AGBs über 3 Ebenen

Hallo liebe Wissenden,

mal angenommen eine Full-Service-Werbeagentur fragt sich, wie sie Ihre AGBs am besten aufstellt. Natürlich wird hier ein Anwalt beauftragt dieses zu tun, man möchte im Vorfeld aber gerne die Eckpunkte abstecken.
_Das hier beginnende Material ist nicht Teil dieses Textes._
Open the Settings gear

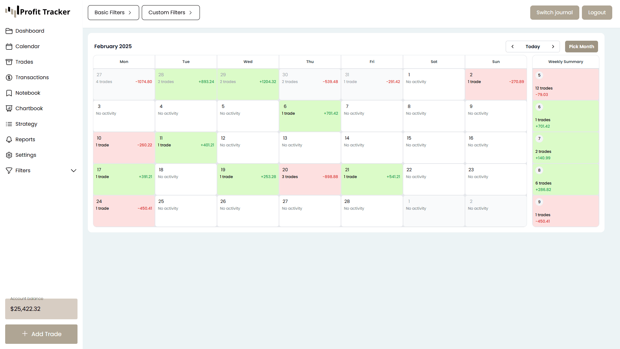[9, 155]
Klassischerweise werden in einer solchen Agentur viele verschiedene Deinstleistungsaufträge mit weiteren Unternehmen geschlossen, z. B. mit Messebauern, mit Personalagenturen, mit Druckereien, mit Providern, mit Fotografen, die Liste lässt sich beliebig fortführen.
Jeder dieser „Lieferanten“ hat nun seine eigenen, meist sehr spezialisierten AGBs. Der Auftraggeber (die Agentur) ist rechtlich an diese AGBs gebunden. Soweit so gut. Kann die Agentur in Ihre AGBs jetzt reinschreiben, dass die Rechte/Verpflichtungen aus den Fremd-AGBs auch für den Endkunden gelten, da die Agentur hier im Prinzip als Vermittler auftritt?
Oder müsste die Agentur für jeden erdenklichen Dienstleistungsfall ausgearbeitete AGBs haben?
Oder gibt es noch weitere Möglichkeiten die AGBs entsprechend intelligent anzulegen?

Ziel soll übrigens eine möglichst hohe Transparenz und Rechtssicherheit für alle Beteiligten sein.
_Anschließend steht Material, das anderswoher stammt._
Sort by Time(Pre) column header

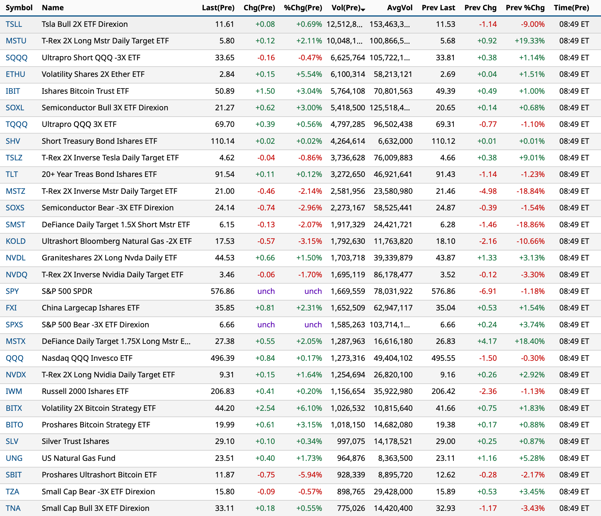click(x=571, y=8)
Vielen Dank für alle Hinweise
schreiraupe

Kann die
Agentur in Ihre AGBs jetzt reinschreiben, dass die
Rechte/Verpflichtungen aus den Fremd-AGBs auch für den
Endkunden gelten, da die Agentur hier im Prinzip als
Vermittler auftritt?

Ich denke, nicht. der Grund: dem Endkunden müssen die AGBs bei Vertragsschluss bekannt (gegeben) sein. Auch im Sinne der angesprochenen Tansparrenz sollte die Agentur eher die Verträge der eigentlichen Vertragspartnber samt AGBs vorlegen.

Hallo L.B.

die Idee find ich gut, manchmal sieht man den Wald vor lauter Bäumen nicht.

danke
schreiraupe

Hallo,

das bloße „Durchreichen“ der AGB sehe ich als sehr problematisch an. Dies gilt insbesondere dann, wenn der Vertrag letztendlich nur mit der Full-Service Agentur geschlossen wird. In diesem Fall mangelt es bereits an einem entsprechenden Vertragsverhältnis zwischen dem eigentlichen Auftraggeber und den jeweiligen „Zulieferern“.

Dem ließe sich nur begegnen, in dem der Auftraggebeer die Verträge mit den jeweiligen Lieferanten selbst schließt oder der Agentur Vollmacht zum Abschluss der notwendigen Verträge erteilt. Ob das ein gangbarer Weg ist, müssen Agentur und Kunden entscheiden.

Anderenfalls ist es für die Agentur sicherlich sinnvoll die eigenen AGB auf die AGB der Lieferanten abzustimmen. Die Abfassung solcher AGB ist sicherlich komplex und an Herausforderungen nicht arm, aus meiner Sicht aber nicht unmöglich.

Viele Grüße
Bernhard Kelz

Hallo Bernhard,

dank für Deine Hinweise. Wahrscheinlich hast Du Recht.